In order to display that (and to compare binary data in the first place), I used the code from Stack Overflow, slightly modifying it for my needs:

std::string string_to_hex(const std::string& input, size_t len)
{
    static const char* const lut = "0123456789ABCDEF";

    std::string output;
    output.reserve(2 * len);
    for (size_t i = 0; i < len; ++i)
    {
        const unsigned char c = input[i];
        output.push_back(lut[c >> 4]);
        output.push_back(lut[c & 15]);
    }

    return output;
}

When checking for memory leaks with valgrind, I fould a lot of errors such as this one:

Use of uninitialised value of size 8
    at 0x11E75A: string_to_hex(std::__cxx11::basic_string, std::allocator > const&, unsigned long)

I'm not sure to understand it. First, everything seems initialized, including, I'm mistaken, output. Moreover, there is no mention of size 8 in the code; the value of len varies from test to test, while valgrind reports the same size 8 every time.

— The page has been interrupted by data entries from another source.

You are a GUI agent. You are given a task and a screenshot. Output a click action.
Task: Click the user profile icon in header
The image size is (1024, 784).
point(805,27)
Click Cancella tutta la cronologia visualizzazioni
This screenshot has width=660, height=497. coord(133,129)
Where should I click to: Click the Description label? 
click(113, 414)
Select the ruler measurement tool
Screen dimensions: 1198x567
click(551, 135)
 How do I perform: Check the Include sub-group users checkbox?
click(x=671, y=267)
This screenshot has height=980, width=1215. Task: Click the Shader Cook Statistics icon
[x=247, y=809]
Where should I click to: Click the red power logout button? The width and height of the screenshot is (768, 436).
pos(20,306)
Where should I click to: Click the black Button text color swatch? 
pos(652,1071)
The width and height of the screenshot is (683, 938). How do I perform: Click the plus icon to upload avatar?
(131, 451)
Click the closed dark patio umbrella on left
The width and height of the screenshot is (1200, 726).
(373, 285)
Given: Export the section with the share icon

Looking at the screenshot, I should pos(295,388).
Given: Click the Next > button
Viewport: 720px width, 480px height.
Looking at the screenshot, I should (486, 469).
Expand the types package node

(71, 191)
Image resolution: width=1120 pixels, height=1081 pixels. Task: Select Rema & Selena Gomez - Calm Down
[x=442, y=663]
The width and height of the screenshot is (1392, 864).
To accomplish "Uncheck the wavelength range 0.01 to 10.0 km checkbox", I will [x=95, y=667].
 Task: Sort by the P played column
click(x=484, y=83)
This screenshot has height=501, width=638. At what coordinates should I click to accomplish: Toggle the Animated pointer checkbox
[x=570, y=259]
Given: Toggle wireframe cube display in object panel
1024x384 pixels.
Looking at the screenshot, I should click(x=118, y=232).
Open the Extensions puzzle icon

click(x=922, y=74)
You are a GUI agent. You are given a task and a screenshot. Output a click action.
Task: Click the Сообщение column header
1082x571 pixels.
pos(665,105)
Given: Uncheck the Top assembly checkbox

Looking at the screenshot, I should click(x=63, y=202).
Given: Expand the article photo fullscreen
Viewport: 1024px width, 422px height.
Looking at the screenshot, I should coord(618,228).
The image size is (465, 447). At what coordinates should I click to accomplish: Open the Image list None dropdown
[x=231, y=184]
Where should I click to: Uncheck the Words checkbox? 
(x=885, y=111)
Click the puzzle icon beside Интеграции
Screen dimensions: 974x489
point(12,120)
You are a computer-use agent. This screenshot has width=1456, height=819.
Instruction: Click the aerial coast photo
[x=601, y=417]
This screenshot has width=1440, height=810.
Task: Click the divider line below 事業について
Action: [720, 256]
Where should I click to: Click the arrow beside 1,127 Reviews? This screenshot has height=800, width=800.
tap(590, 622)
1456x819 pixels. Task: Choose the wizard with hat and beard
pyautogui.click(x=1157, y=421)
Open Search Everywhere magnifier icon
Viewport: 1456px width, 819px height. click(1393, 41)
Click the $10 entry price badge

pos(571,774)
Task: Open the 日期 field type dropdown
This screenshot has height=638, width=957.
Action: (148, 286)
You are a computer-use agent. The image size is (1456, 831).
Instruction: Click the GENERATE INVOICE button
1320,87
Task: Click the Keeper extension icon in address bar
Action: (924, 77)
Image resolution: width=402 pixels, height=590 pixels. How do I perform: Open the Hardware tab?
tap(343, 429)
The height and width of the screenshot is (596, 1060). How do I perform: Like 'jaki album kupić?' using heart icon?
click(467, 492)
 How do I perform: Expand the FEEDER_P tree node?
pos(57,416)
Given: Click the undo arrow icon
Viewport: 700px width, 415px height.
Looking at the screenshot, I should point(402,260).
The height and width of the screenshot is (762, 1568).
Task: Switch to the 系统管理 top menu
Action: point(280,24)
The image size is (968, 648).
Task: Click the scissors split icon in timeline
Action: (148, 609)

How should I fix this error?

Upvotes: 0

Views: 180

Answers (1)

user7860670
user7860670

Reputation: 37600

So this is one of the cases where passing a pointer to char that points to buffer filled with arbitrary binary data into evil implicit constructor of std::string class was causing string to be truncated to first \0. Straightforward approach would be to pass a raw pointer but a better solution is to start using array_view span or similar utility classes that will provide index validation at least in debug build for both input and lut.